Catching up with what The Weekly Standard dubbed “the prize for unhinged emotionalism” in reaction from within the liberal bubble to the Supreme Court’s oral arguments on ObamaCare, back on Friday, March 30, Andrew Cohen, the “chief analyst and legal editor for CBS Radio News,” wrote on The Atlantic’s Web site:
“The arguments in the Care Act cases may be funny to Justice Antonin Scalia, the bully that he is, but they aren’t funny to the single father who will avoid bankruptcy because of the law.”
Cohen’s cheap shot, highlighted in a “Scrapbook” item I caught in the April 7 Weekly Standard, came in #7 of “13 Final Thoughts About the Health Care Arguments.”

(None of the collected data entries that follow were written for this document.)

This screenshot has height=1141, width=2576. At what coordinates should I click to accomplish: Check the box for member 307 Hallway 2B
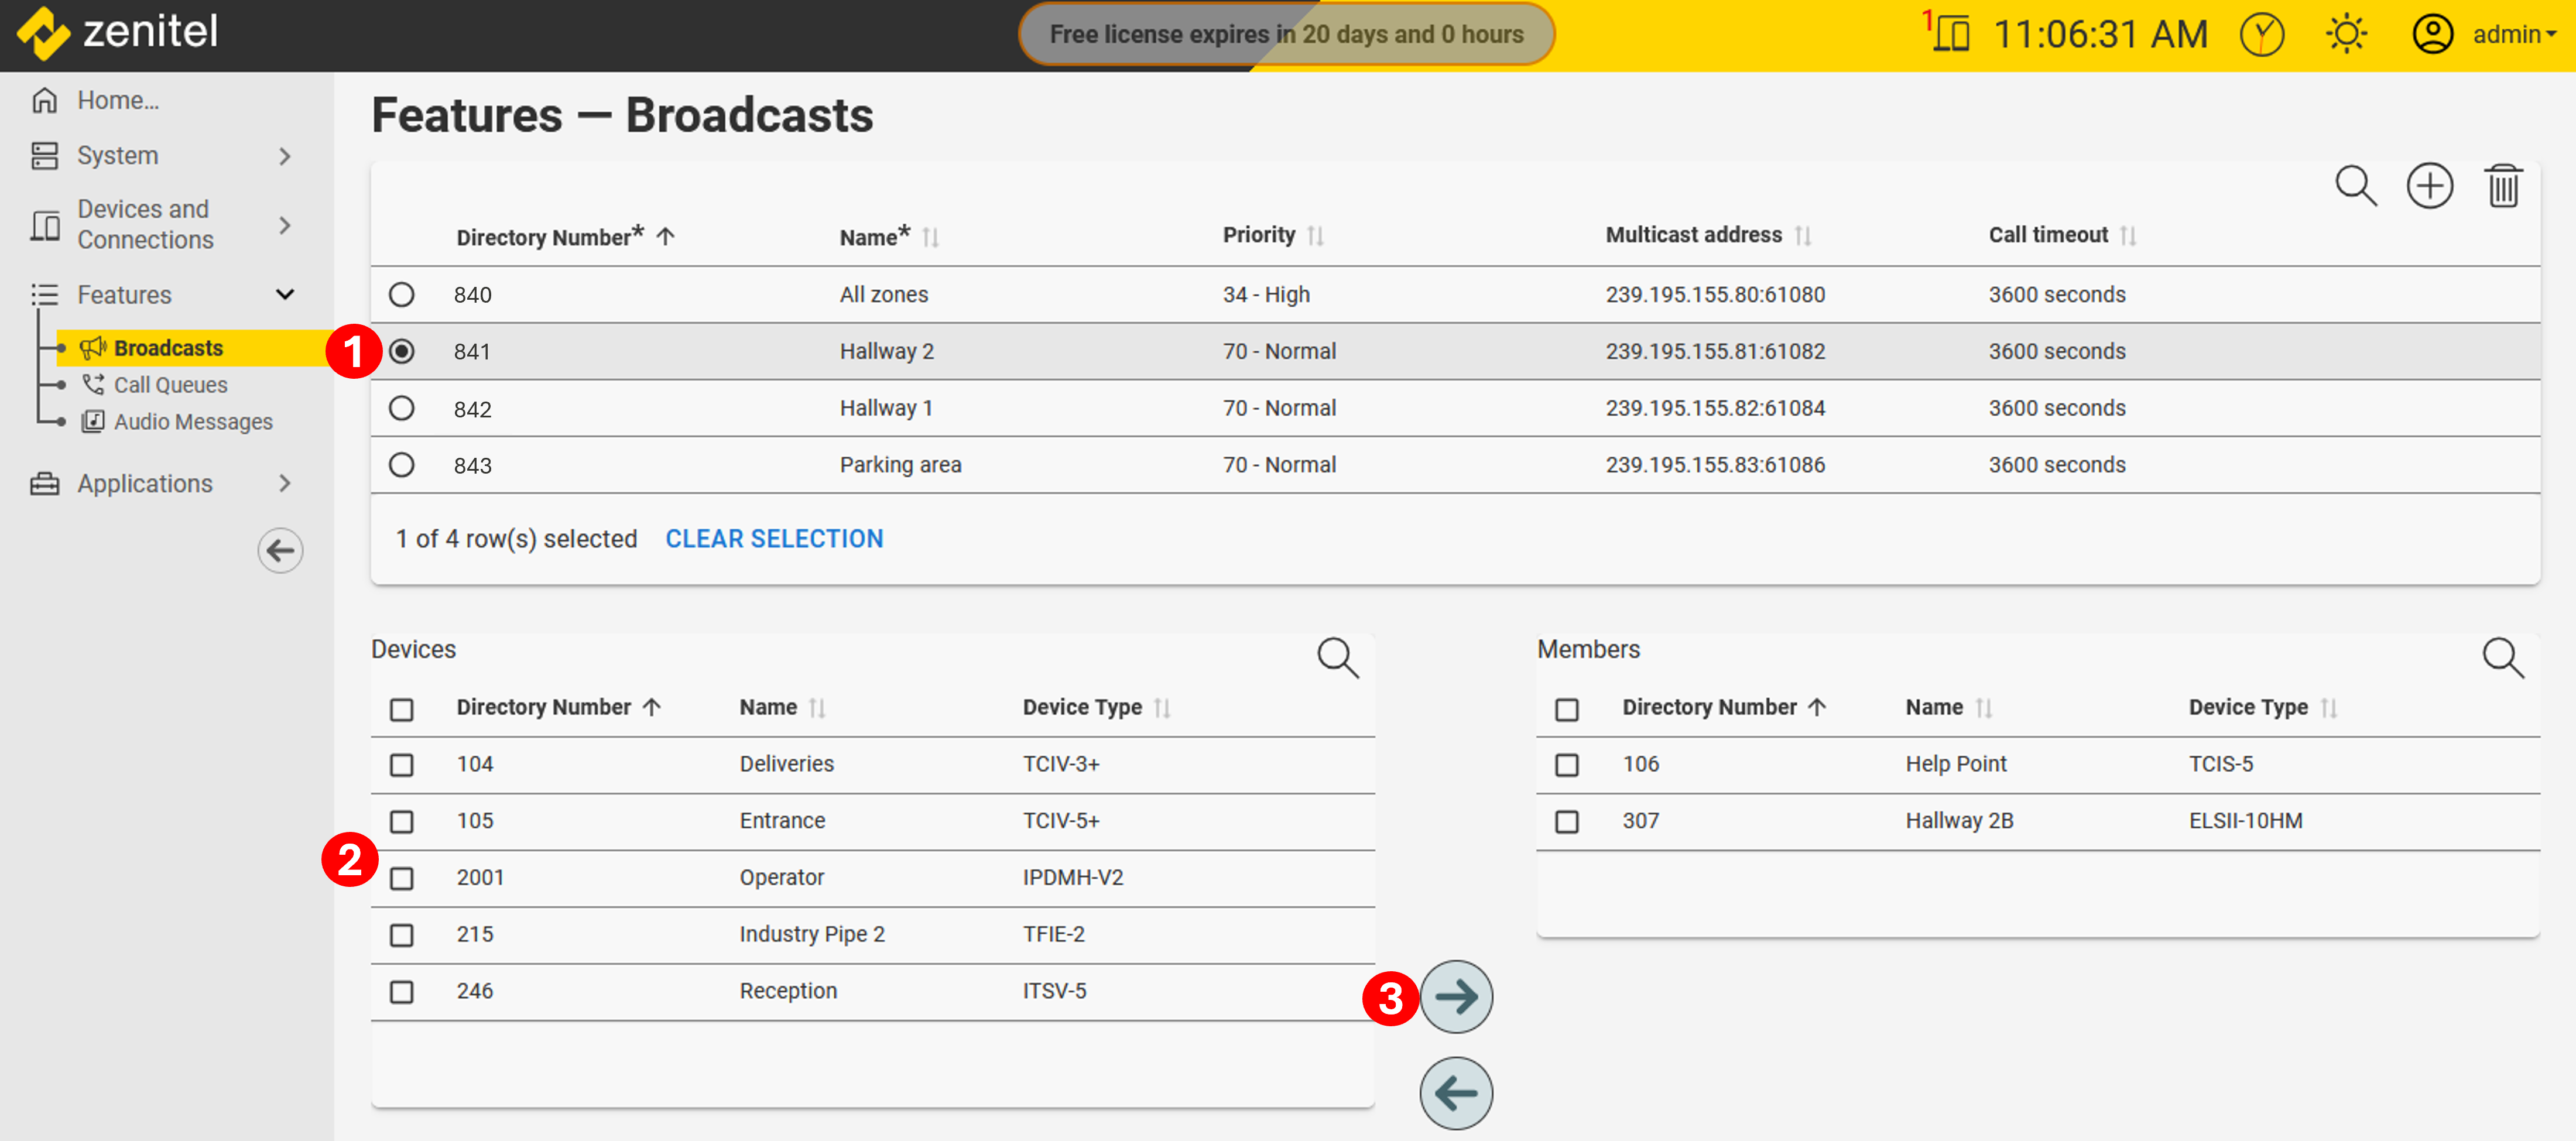pyautogui.click(x=1566, y=821)
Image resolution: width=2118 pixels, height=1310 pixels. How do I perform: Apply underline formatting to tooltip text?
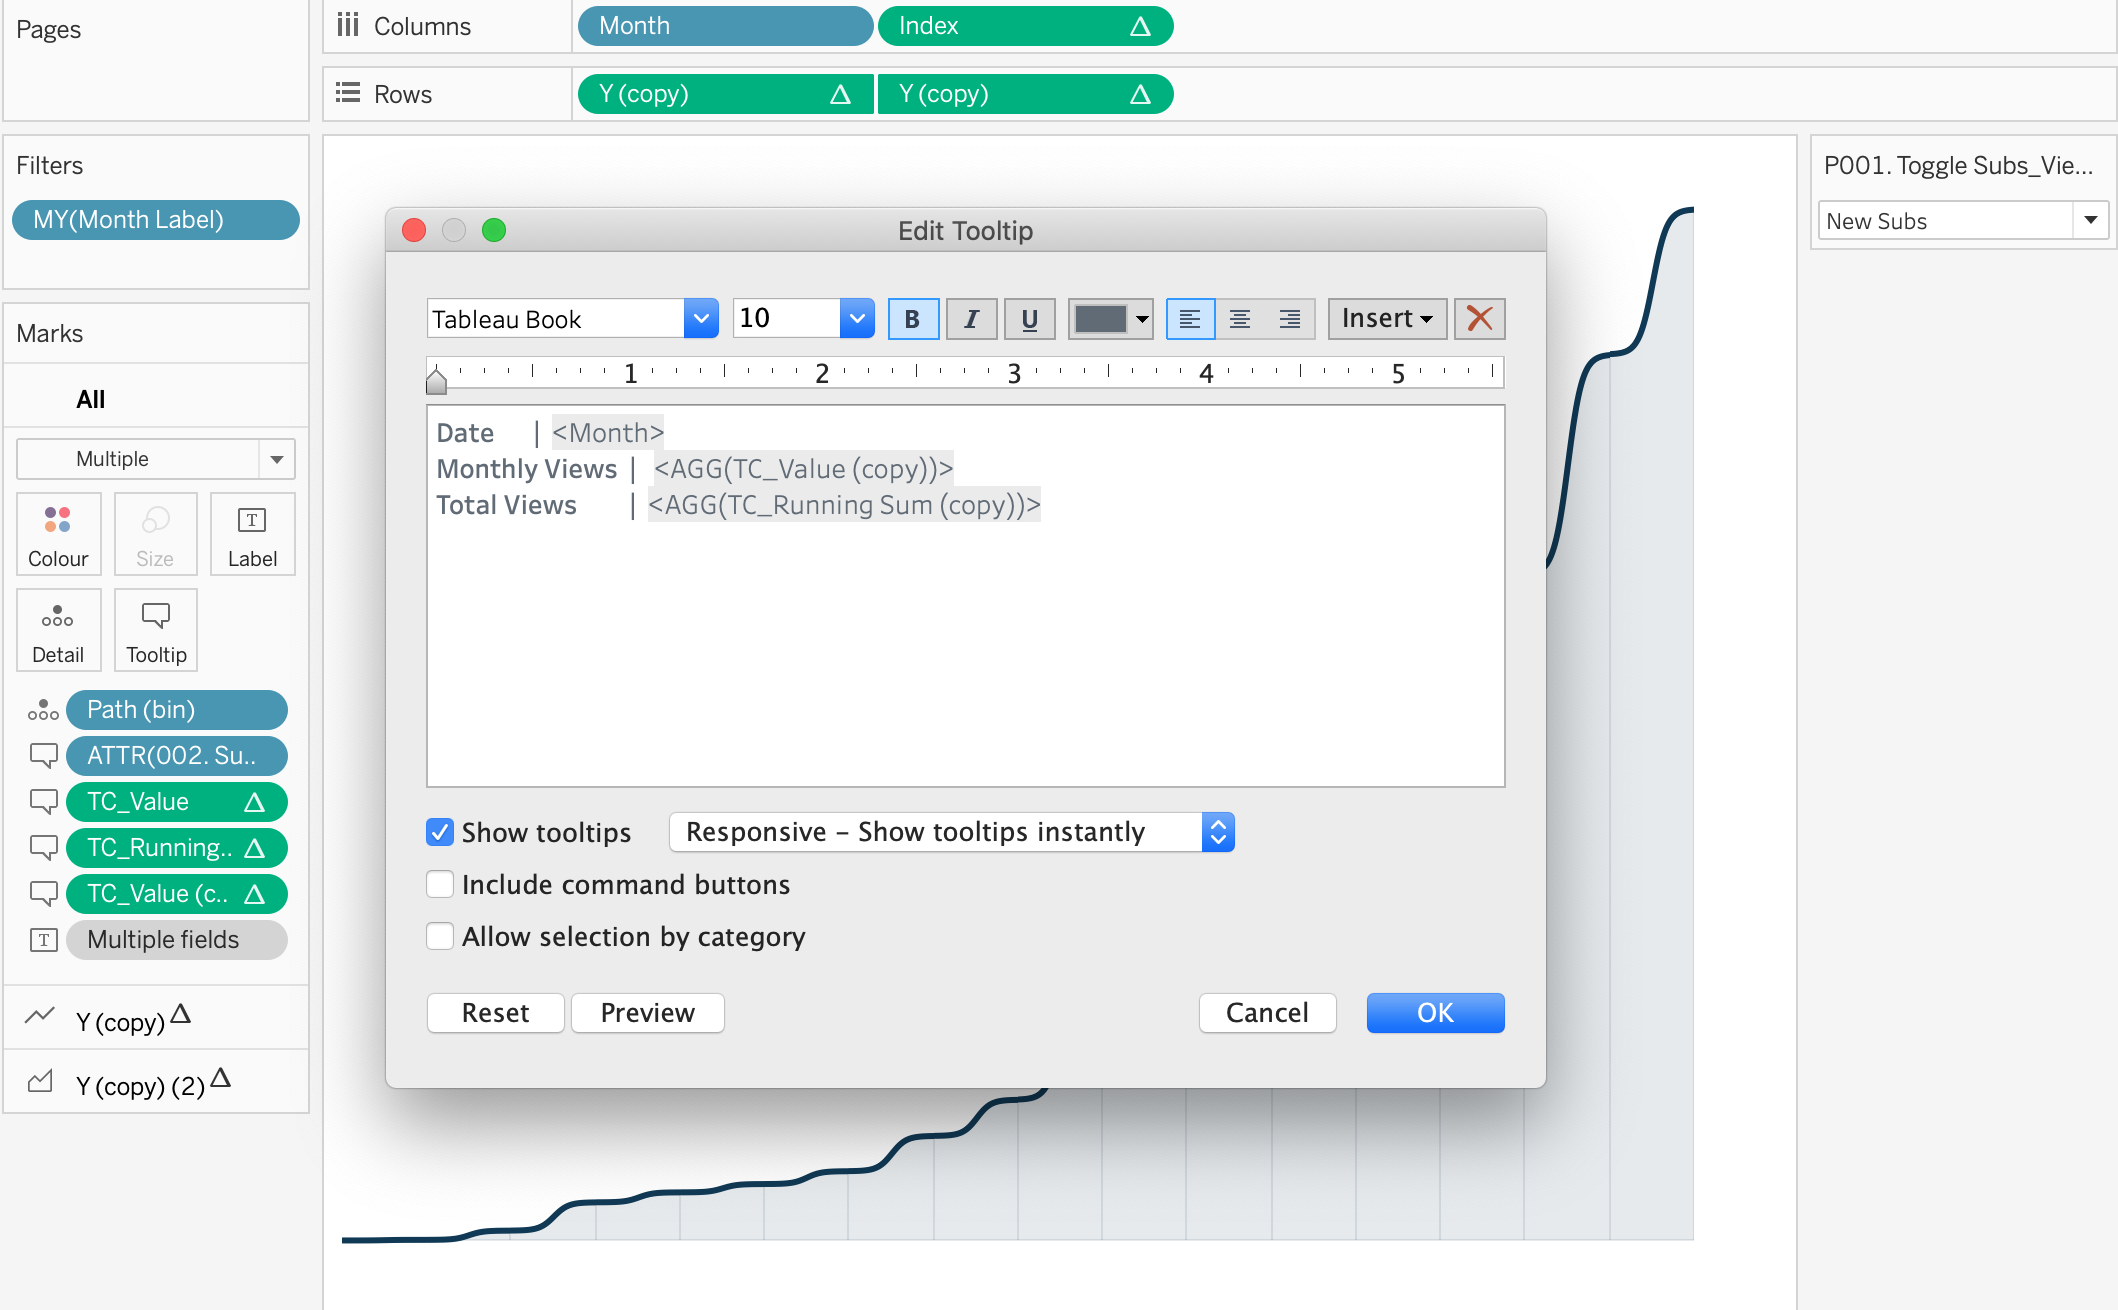pos(1029,319)
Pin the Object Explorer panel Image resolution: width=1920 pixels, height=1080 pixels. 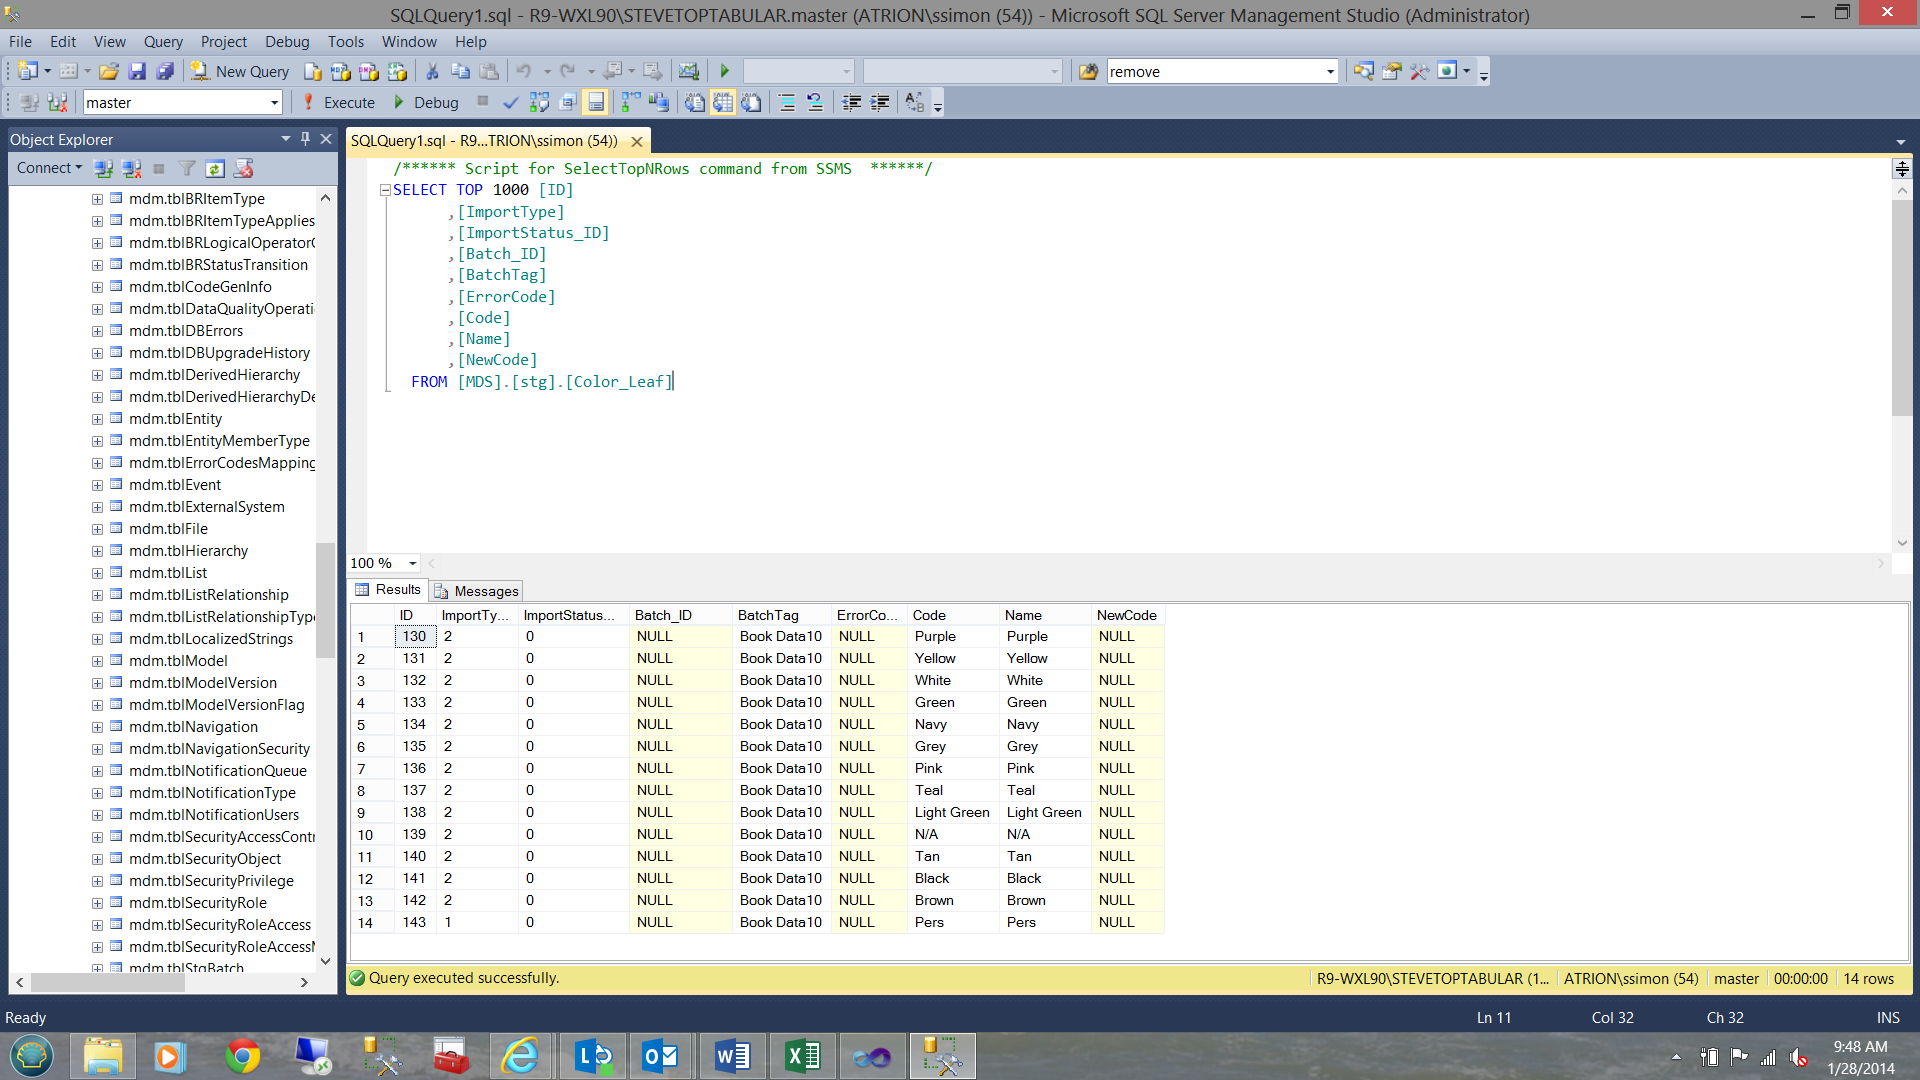pyautogui.click(x=305, y=139)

Cohen, who back in 2005-2007 appeared occasionally on CBS News television newscasts but is now, thankfully, confined to a few brief soundbites on the radio side, asserted in the blog post:
7. Smug justice. I admit I lost my temper on Wednesday. The arguments in the Care Act cases may be funny to Justice Antonin Scalia, the bully that he is, but they aren't funny to the single father who will avoid bankruptcy because of the law, or to the millions of others who will benefit from the Medicaid expansion or from the provision that allows young people to stay longer on their parents’ health care plans. Justice Scalia gets his health insurance from the government. To him, the care act is just another statute. Fine. Let him be so dispassionate when his conservative fellow travelers ask him to endorse an act of Congress.